(Exercise set):
**A)** Answer these from the news article on China Investment Corp.'s talks with AES Corp.:
(i) What market capitalization does the article give for AES?
(ii) How large are China's foreign-currency reserves?
(iii) In what year did a Chinese state-owned oil company bid for Unocal Corp.?
**B)** Carry on the news article about China Investment Corp.'s talks with AES Corp., starting after its final sentence.

(Extract):
Written by The Wall Street Journal Monday, 14 September 2009 16:40


The Chinese government's investment arm is in talks on taking a minority stake in Virginia-based power-plant developer AES Corp., according to people familiar with the matter.


The possible purchase is part of a wide-ranging discussion aimed at building an alliance between AES and China Investment Corp., the country's sovereign wealth fund, with some $300 billion in assets.


The discussions could result in CIC taking a significant stake in AES, which has a market capitalization of about $9.5 billion.


A joint venture between the two parties also is under discussion, in which CIC would contribute capital to AES's plans to develop power plants around the globe, said the people familiar with the matter. These people described the talks as being at a sensitive stage, and said they might not produce a deal.


An AES spokeswoman declined to comment. A spokeswoman for CIC also declined to comment.


CIC's interest in AES reflects China's growing appetite for diversifying its $2 trillion in foreign-currency reserves. Lately CIC and other Chinese state-controlled companies have been purchasing assets around the world, including oil-and-gas producers, stakes in U.S. financial companies Blackstone Group LP and Morgan Stanley and a large position in Canadian miner Teck Resources Ltd.


A deal with AES would demonstrate China's increasing comfort with politically sensitive investments. Historically, the U.S. has been leery of any Chinese investments in American infrastructure companies, fearing potential espionage. While CIC and AES are discussing power projects outside the U.S., any agreement would have to withstand U.S. political scrutiny.


In 2005, China created an uproar in the U.S. when a state-owned oil company made a bid for California-based Unocal Corp. But fears in the U.S. and elsewhere about China taking control of major companies have subsided in recent years, largely because tight credit has made both companies and governments eager to gain access to Chinese capital.

(Raw data):
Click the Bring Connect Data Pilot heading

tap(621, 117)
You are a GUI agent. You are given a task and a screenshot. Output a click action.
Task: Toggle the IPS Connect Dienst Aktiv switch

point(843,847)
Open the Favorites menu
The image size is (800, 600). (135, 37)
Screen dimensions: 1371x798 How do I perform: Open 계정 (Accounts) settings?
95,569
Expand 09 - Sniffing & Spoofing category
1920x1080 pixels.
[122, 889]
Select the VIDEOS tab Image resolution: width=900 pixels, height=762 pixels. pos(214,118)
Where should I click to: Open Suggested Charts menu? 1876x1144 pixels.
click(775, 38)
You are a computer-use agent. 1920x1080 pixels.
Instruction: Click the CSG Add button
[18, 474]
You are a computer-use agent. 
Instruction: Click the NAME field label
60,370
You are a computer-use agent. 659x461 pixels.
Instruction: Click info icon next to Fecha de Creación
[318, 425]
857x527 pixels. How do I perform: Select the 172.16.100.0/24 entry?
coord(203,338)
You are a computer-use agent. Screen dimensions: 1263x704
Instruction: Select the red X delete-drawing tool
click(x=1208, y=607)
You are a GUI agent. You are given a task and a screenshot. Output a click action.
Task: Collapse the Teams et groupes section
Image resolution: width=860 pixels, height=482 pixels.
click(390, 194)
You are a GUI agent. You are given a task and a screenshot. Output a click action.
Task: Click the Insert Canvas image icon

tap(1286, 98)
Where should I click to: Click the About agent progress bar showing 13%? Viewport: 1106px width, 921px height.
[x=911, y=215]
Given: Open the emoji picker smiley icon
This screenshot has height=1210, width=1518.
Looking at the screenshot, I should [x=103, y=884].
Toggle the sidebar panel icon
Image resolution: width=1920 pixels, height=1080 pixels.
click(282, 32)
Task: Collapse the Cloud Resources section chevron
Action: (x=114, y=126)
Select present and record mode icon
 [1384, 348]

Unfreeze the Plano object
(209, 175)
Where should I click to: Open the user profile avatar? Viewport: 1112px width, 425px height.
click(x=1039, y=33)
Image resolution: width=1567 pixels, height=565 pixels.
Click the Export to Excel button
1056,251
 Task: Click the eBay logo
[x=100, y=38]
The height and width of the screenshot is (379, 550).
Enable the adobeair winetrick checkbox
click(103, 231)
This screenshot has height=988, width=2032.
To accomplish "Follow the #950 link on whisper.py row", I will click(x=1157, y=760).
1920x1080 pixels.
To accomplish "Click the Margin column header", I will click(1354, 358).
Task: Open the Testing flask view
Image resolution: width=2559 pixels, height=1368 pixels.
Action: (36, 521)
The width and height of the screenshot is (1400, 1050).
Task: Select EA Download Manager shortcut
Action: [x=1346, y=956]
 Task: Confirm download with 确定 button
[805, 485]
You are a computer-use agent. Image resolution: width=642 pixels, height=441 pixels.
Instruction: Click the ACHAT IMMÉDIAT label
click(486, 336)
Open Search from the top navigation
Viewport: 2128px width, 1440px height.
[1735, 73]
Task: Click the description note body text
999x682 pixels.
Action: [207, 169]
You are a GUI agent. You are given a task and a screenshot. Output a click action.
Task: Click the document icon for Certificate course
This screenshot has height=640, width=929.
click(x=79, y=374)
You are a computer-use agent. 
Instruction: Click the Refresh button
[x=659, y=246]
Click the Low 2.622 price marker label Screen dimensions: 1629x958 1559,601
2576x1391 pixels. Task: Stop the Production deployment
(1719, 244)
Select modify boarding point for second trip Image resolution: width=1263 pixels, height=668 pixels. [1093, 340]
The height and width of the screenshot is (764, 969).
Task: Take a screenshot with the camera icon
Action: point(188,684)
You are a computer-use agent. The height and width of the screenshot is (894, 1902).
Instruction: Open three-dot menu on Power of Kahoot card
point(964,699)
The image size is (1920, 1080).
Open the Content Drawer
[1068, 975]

(Exercise results):
**A)**
(i) About $9.5 billion.
(ii) $2 trillion.
(iii) 2005.

**B)**
AES, a global power-plant developer and utilities operator, is active in 29 countries. About two-thirds of its investments are in the power-generation business and one third in utilities. It owns 14 utilities that serve 11 million customers, including customers in Indianapolis. It also has power facilities in New York, Texas, and California.


AES's earnings growth is largely driven by its construction program, as projects are completed and begin producing cash. Earlier in the decade it was considered a hot stock and traded for $50 to $70 a share. But the company suffered as Enron Corp.'s collapse prompted investors to pull back from power-plant developers and credit got tight.


For the most part, AES's stock has traded at less than $20 since 2002, though it slipped to less than $5 earlier this year amid the recession. In 4 p.m. composite trading Friday on the New York Stock Exchange, AES shares were up 1 cent at $14.15.


Although it has a significant power-plant development business, AES has had little presence in one of the fastest-growing markets -- China. It has about 200 megawatts of wind-generating capacity under construction there now, half-owned by a Chinese partner, Guohua Energy.


China is especially alluring because many other nations, including the U.S., are experiencing declining electricity demand, while demand in China is still growing. About 6% of AES's megawatts under development are in China, compared with 37% in Chile, 25% in Bulgaria and 12% in Jordan, its top three countries for expansion.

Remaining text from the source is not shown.